**Problem description**
Rewrite the entries from the line with "The width and height of the screenshot is (1858, 446)." up to and including the line with "[x=228, y=760]" as a numbered list, omitting any blank lines.

**Data for the task**
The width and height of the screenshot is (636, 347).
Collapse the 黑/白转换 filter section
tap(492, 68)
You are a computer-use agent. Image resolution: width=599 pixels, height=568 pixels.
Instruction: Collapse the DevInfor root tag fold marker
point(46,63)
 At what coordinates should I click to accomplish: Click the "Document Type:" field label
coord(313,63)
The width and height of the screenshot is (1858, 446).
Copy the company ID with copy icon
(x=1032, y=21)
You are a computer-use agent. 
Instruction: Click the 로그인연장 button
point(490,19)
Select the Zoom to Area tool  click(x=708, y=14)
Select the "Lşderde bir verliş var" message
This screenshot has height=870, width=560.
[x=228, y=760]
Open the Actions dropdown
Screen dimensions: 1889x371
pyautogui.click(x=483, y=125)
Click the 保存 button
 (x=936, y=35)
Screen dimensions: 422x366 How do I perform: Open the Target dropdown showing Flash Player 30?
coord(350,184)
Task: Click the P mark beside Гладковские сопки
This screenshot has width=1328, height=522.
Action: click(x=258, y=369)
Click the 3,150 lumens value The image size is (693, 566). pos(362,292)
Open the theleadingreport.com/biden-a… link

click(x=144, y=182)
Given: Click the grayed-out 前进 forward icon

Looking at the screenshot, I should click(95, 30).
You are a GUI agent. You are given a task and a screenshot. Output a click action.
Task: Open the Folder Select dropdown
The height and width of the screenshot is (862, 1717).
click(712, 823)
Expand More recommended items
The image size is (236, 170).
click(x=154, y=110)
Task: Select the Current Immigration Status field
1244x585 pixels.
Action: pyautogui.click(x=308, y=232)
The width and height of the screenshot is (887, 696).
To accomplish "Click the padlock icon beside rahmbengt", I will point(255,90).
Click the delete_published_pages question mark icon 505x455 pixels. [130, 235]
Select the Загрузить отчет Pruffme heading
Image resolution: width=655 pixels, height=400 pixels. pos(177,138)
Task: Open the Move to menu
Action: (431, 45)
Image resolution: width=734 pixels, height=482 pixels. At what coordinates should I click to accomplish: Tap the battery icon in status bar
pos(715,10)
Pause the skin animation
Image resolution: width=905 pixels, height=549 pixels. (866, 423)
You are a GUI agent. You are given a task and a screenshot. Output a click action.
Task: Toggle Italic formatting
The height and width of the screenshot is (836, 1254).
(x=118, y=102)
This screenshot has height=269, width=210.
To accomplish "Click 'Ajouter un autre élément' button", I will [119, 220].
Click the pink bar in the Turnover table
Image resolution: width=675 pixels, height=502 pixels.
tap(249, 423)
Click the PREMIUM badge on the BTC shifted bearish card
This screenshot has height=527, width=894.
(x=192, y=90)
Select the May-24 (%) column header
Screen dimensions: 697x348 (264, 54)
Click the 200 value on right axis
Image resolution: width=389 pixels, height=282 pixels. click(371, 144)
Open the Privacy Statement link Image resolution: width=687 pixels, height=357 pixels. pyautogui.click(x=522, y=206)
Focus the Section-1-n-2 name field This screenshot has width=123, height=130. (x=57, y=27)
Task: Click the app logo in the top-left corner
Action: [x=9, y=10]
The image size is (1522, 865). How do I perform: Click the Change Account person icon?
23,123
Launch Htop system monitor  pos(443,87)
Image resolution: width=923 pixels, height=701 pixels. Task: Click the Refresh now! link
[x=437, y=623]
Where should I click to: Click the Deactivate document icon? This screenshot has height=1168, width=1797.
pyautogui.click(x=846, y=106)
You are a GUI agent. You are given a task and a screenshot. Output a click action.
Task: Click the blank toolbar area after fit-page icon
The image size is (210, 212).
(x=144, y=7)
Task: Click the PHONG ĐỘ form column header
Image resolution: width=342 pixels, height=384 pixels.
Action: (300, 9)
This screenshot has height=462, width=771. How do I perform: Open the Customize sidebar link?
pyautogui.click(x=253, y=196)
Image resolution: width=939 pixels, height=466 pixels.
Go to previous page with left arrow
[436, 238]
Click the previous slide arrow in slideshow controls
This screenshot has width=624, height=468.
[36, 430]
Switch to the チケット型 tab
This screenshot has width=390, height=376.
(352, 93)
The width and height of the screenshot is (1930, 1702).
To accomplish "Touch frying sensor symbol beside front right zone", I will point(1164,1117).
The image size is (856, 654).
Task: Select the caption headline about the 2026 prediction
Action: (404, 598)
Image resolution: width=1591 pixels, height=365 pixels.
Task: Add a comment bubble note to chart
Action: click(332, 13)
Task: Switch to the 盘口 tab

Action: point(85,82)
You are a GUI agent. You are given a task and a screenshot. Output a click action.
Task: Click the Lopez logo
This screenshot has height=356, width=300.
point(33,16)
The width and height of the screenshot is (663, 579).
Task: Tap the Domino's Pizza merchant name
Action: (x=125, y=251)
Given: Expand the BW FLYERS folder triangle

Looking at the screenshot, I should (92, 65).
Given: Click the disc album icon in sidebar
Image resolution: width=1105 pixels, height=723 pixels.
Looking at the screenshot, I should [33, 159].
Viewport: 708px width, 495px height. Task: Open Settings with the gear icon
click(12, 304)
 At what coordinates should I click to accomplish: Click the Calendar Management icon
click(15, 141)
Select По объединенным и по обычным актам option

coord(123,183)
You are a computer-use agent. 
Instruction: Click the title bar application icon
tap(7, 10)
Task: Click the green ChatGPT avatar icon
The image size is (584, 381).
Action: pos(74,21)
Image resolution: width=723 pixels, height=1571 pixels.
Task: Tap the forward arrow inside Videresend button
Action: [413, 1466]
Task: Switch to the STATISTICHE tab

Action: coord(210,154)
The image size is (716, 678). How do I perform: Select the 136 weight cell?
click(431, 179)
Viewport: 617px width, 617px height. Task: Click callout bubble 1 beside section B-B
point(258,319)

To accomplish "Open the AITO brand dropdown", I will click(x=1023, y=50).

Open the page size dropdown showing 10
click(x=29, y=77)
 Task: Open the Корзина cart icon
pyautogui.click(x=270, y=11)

**Full answer**
1. The width and height of the screenshot is (1858, 446).
2. Copy the company ID with copy icon
3. (x=1032, y=21)
4. You are a computer-use agent. 
5. Instruction: Click the 로그인연장 button
6. point(490,19)
7. Select the Zoom to Area tool  click(x=708, y=14)
8. Select the "Lşderde bir verliş var" message
9. This screenshot has height=870, width=560.
10. [x=228, y=760]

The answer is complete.